3voor12 bespreekt Album van de Week (35): Mozes and the Firstborn

Eindhovenaren hervinden zich met ijzersterke tweede plaat

Klaas Bakker ,

Je moet het maar aandurven. Na een sterk debuut en een stevige livereputatie een album opnemen in een grote studio met een vaste producer om vervolgens te besluiten het niet uit te brengen. Mozes and the Firstborn deed het toch en investeerde in zichzelf om deze zomer met Great Pile of Nothing een ijzersterke tweede plaat uit te brengen. Eentje waar ze nu wél achter staan.

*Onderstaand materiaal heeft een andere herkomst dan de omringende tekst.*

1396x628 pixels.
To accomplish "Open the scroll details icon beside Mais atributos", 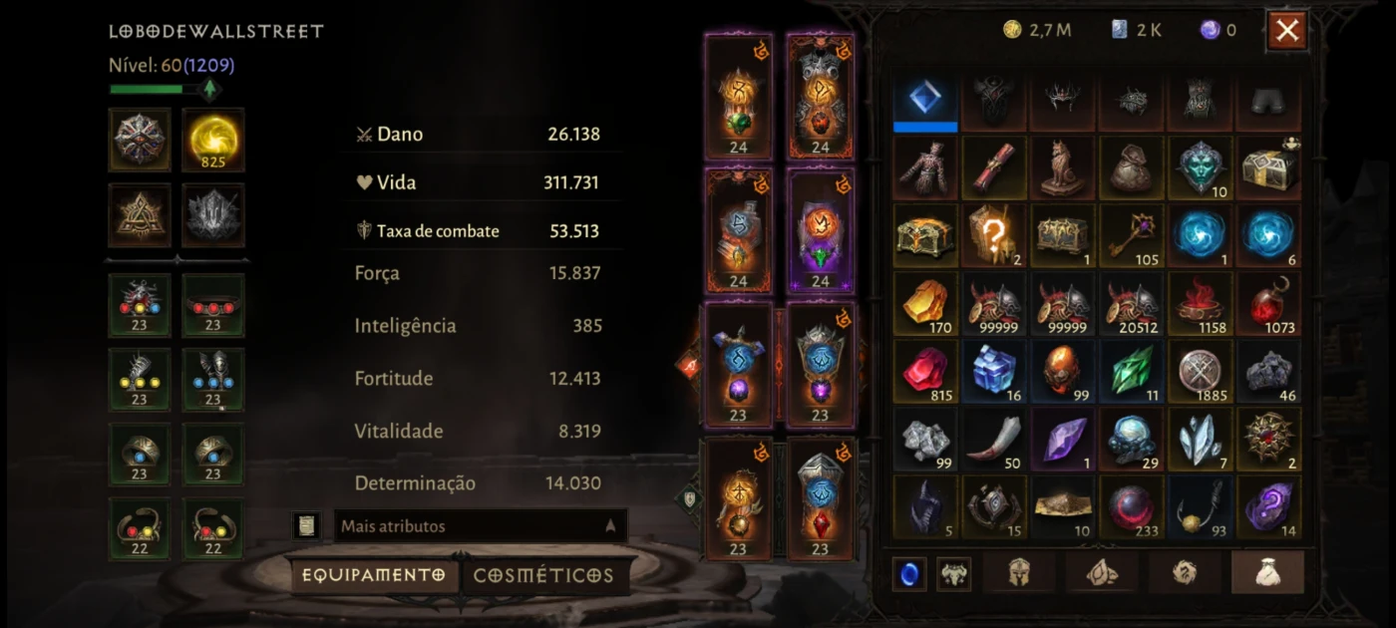I will click(x=306, y=525).
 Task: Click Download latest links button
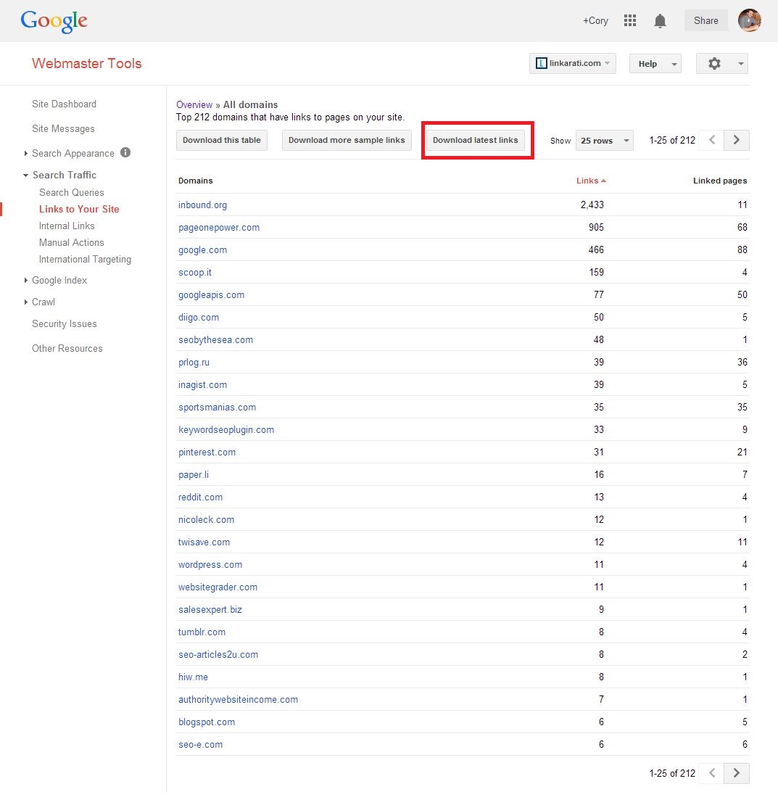pos(476,140)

Een kleine recap over die onuitgebrachte plaat, die zo’n drie jaar geleden tijdens het toeren ontstond. In die tijd kreeg de band nog wel eens te horen dat er een flink verschil zat tussen het geluid van hun debuutalbum en hun liveshows, waardoor ze bij de opnames voor het tweede album heel bewust van hun publiek werden en de fout maakten om dat als uitgangspunt te nemen. Conclusie: een te geforceerde plaat die niet werd uitgebracht, voor een groot deel de prullenbak in verdween en nu voor het genereuze bedrag van 30.000 euro te koop is.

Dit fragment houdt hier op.